The elevated market multiple is even more apparent when viewed on a median basis. At 16.8x, the current multiple is at the high end of its historical distribution.
The multiple expansion cycle provides another lens through which we view equity valuation. There have been nine multiple expansion cycles during the past 30 years. The P/E troughed at a median value of 10.5x and peaked at a median value of 15.0x, an increase of roughly 50%. The current expansion cycle began in September 2011 when the market traded at 10.6x forward EPS and it currently trades at 15.9x, an expansion of 50%. However, during most (7 of the 9) of the cycles the backdrop included falling bond yields and declining inflation. In contrast, bond yields are now increasing and inflation is low but expected to rise.
Incorporating inflation into our valuation analysis suggests S&P 500 is slightly overvalued. When real interest rates have been in the 1%-2% band, the P/E has averaged 15.0x. Nominal rates of 3%-4% have been associated with P/E multiples averaging 14.2x, nearly two points below today. As noted earlier, S&P 500 is overvalued on both an aggregate and median basis on many classic metrics, including EV/EBITDA, FCF, and P/B.”

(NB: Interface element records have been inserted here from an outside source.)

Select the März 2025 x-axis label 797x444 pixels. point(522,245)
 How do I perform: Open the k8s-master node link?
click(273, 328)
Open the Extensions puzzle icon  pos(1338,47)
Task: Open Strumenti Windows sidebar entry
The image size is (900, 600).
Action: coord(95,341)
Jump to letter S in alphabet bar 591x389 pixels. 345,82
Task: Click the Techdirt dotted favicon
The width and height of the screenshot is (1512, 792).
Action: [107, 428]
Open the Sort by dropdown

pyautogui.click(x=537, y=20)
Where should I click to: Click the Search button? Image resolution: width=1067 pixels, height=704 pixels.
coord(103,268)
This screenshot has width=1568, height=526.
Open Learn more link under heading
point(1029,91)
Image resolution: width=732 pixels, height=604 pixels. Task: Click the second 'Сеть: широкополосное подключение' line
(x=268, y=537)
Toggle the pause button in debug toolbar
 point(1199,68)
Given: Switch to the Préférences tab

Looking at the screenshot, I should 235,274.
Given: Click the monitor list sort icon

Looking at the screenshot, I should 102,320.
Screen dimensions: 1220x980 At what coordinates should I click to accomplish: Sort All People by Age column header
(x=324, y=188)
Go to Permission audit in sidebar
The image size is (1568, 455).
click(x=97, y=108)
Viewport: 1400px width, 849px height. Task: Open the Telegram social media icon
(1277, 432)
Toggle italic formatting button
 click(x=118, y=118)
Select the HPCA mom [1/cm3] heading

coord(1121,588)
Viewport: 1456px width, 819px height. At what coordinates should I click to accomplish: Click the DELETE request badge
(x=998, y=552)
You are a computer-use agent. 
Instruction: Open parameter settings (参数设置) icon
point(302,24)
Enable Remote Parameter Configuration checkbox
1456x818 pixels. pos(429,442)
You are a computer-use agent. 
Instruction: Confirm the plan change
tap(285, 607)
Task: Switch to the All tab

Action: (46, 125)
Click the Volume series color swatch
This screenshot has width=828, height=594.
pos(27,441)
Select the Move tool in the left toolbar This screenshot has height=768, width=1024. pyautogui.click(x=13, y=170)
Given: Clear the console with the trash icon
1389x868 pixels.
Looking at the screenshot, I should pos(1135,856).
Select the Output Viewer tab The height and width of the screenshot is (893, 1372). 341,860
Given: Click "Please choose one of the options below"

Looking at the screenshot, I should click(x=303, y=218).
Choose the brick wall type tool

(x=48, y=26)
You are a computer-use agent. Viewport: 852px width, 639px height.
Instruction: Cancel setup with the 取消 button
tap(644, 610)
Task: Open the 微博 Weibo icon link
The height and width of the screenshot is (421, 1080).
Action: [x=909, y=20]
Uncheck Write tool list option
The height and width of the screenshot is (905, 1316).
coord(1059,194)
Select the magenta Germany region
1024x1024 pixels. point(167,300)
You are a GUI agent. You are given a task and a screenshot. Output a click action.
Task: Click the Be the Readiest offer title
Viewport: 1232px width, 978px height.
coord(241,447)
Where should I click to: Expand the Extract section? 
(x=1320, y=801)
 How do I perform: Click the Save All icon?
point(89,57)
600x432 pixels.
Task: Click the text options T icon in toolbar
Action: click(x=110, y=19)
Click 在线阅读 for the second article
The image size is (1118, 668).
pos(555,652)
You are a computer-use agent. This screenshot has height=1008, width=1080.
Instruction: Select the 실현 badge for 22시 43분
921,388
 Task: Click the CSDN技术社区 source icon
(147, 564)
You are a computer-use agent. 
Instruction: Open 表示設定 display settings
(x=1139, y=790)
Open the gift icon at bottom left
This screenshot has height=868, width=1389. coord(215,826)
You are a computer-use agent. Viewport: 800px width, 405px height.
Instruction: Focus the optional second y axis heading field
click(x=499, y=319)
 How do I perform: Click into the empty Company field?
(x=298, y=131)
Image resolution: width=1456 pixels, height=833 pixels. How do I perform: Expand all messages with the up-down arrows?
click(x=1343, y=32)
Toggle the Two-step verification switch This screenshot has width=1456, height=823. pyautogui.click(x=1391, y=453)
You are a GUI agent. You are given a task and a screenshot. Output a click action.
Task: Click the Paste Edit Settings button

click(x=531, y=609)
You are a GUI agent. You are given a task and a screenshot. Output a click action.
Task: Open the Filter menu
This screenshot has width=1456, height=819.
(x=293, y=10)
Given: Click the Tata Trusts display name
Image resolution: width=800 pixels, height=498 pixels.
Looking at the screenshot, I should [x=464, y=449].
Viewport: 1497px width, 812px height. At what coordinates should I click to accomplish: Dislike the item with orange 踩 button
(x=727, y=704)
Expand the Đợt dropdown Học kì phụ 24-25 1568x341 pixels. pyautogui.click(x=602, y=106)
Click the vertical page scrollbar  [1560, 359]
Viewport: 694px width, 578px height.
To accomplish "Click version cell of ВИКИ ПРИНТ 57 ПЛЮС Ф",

Exhibit #3: Selling Of Company Stock By Senior Managers
Excerpt from a recent article by Mark Hulbert
“Prof. Seyhun – who is one of the leading experts on interpreting the behavior of corporate insiders – has found that when the transactions of the largest shareholders are stripped out, insiders do have impressive forecasting abilities. In the summer of 2007, for example, his adjusted insider sell-to-buy ratio was more bearish than at any time since 1990, which is how far back his analyses extended.
Ominously, that degree of bearish sentiment is where the insider ratio stands today, Prof. Seyhun said in an interview.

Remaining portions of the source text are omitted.